The establishment of a network of European universities is entirely an idea of French President Emmanuel Macron, but there is no unanimity here too, although work has just started. The objective is by 2024 twenty university networks to be established. They have to have joint long-term strategies for joint bachelor, masters and PhD programmes which are to end with a joint European degree. The Commission has the ambition the first pilot networks to start as early as next year. Ireland was especially enthusiastic about the idea. According to Richard Bruton, the minister of education, many universities are just waiting to get involved. He warned, however, that the idea should not degenerate into a network of first league universities but to be geographically inclusive.

All smaller member states insisted the geographic balance to be the leading factor. Croatian Minister of Education Blazenka Divjak proposed at least one university per a member state to be involved in at least one university network. She also proposed the management of networks to be decentralised. "The European networks should not serve only to the known frontrunners becoming an exclusive club", the Croatian minister added. Poland was sceptical on this issue too. Secretary Bobko asked how will the networks be funded and whether they will not be to the detriment of financing student mobility. He emphasised that it is important to take into account university independence and asked for caution university not to be burdened additionally with new costs.

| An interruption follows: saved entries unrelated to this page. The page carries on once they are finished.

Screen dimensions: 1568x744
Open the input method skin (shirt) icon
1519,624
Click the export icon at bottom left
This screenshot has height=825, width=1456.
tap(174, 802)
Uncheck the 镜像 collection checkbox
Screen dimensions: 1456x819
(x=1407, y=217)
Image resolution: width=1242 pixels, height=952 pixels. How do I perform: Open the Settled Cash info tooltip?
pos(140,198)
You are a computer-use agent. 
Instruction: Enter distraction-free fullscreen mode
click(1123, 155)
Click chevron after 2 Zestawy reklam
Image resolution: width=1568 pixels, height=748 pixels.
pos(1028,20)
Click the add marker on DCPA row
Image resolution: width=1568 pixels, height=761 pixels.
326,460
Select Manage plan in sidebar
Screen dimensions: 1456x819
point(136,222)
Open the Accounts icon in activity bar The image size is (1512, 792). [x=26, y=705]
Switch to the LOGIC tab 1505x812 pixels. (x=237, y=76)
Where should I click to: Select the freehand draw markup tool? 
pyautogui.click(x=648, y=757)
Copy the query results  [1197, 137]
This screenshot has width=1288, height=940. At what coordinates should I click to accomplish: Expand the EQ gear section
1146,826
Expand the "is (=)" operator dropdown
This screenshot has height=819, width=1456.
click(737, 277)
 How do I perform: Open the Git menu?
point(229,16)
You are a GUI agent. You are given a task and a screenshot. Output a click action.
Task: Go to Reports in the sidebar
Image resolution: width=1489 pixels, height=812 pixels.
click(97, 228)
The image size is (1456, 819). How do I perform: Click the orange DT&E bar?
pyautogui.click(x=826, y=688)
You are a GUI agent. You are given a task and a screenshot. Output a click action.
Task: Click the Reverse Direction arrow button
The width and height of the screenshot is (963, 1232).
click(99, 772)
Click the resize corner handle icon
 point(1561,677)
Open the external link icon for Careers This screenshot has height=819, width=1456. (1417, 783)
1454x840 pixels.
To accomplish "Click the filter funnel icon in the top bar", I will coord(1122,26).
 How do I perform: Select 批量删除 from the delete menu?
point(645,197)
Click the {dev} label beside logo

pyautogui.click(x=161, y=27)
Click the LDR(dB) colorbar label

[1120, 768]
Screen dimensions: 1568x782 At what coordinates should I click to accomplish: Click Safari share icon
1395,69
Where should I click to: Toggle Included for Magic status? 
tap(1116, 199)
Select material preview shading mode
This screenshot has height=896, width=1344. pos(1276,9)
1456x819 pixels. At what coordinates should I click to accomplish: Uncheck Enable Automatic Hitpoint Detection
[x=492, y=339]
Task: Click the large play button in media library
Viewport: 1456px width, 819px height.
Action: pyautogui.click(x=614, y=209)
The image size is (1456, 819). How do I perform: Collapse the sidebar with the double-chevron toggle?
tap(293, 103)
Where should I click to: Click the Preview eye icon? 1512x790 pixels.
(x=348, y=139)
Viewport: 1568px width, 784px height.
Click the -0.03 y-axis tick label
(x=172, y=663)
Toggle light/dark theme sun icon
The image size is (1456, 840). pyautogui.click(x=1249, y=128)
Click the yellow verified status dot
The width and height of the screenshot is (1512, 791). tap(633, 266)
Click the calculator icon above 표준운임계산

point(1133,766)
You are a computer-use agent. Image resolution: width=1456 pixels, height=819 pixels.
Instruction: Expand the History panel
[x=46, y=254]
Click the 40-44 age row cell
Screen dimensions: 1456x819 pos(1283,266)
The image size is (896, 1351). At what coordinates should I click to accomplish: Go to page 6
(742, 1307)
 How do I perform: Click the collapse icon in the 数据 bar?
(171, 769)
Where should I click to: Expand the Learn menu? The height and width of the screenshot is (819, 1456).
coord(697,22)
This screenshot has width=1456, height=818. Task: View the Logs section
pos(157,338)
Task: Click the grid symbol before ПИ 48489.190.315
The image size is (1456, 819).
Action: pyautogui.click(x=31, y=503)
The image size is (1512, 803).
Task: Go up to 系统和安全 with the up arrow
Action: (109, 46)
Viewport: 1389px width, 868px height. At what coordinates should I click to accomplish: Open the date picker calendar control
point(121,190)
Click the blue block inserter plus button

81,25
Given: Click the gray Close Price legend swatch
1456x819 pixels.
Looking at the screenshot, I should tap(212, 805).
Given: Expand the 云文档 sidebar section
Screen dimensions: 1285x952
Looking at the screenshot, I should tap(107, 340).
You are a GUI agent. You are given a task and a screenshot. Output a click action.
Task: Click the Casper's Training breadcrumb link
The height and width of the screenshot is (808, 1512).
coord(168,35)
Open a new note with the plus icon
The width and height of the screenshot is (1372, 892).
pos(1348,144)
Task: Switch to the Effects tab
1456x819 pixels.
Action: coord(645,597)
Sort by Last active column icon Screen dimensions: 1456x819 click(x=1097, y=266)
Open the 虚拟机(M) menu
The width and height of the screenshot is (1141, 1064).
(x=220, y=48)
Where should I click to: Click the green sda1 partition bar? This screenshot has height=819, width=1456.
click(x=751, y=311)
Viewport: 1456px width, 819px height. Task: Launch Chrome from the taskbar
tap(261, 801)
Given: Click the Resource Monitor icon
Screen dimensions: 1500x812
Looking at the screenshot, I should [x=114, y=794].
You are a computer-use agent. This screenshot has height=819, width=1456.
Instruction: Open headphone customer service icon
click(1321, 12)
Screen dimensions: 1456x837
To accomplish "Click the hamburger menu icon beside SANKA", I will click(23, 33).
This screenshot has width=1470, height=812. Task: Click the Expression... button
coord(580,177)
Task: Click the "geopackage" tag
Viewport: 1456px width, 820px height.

The Czech Republic was also sceptic saying that the specifics of education in each member state must be taken into account. Besides, this initiative should be funded by European programmes to avoid affecting national programmes. Jindrich Fryc, state secretary in the Czech ministry of education, believes that universities should also be involved in the debate. Luxembourg shares this opinion as well. And Austria believes that there already are enough university networks. Estonia, too, called to avoid duplication of already existing initiatives. Estonia's deputy permanent representative Clyde Kull said that the establishment of networks or joint curricula cannot be an objective in itself.

After the end of the discussion Commissioner Tibor Navracsics warned that the most important thing at the moment is to find common ground because "education now is at the top of the political agenda". "We have a momentum now and we must not waste it", he said and again stressed that there is a very sharp competition globally not only in the economy but in education as well. Current alliances, federations and other university organisations are a good thing but are not enough, the commissioner thinks. On behalf of the presidency, the Bulgarian Education Minister Krassimir Valchev said that the existing policies should be analysed first before introducing new ones.